White House asked FBI to discredit reports of Russia links

 

The White House has confirmed it asked an FBI official to discredit reports President Trump’s campaign aides were in touch with Russian intelligence.

The White House acknowledged its chief of staff Reince Priebus asked the FBI’s deputy director to dispute a New York Times article alleging Moscow links.

CNN reports the FBI refused, citing an ongoing inquiry into claims of contacts between Trump aides and Russia.

Mr Trump has responded on Twitter by railing against FBI “leakers”.

“The FBI is totally unable to stop the national security ‘leakers’ that have permeated our government for a long time,” Mr Trump, who is due to address a conservative political gala on Friday morning, tweeted.

“They can’t even find the leakers within the FBI itself. Classified information is being given to media that could have a devastating effect on US. FIND NOW.”

The New York Times reported last week that US agencies intercepted phone calls last year between members of Mr Trump’s presidential campaign and Russian intelligence agents.

Mr Priebus asked FBI deputy director Andrew McCabe to pour cold water on suggestions of communications between Mr Trump’s staff and Moscow.

As of Friday, the FBI has not commented publicly on the report.

White House press secretary Sean Spicer refuted the CNN report.

“We didn’t try to knock the story down.
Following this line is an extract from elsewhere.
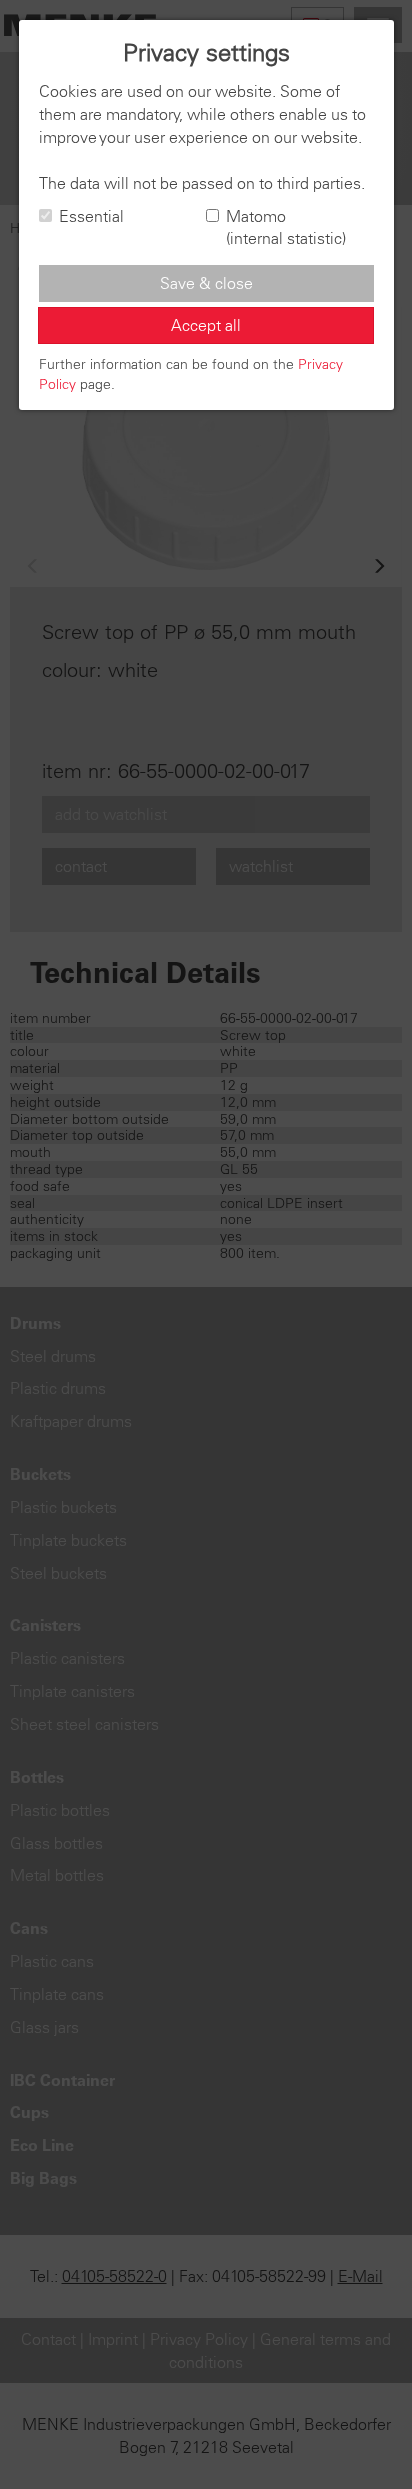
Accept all (206, 325)
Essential (91, 216)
We asked them to tell the truth,” he said.

Mr Trump has been dogged by claims of alleged links to Moscow since his presidential campaign.

The president asked for national security adviser Michael Flynn’s resignation last week after he misled Vice-President Mike Pence about his contacts with a Russian ambassador during the transition.

When pressed about Moscow ties last week, Mr Trump said “nobody that I know of” spoke with Russian intelligence officials during the campaign.

Democrats said Mr Priebus was in violation of a policy limiting communication between the White House and law enforcement on pending investigations.

Michigan Representative John Conyers, a member of the House Judiciary Committee, said: “The White House is simply not permitted to pressure the FBI to make public statements about a pending investigation of the president and his advisers.”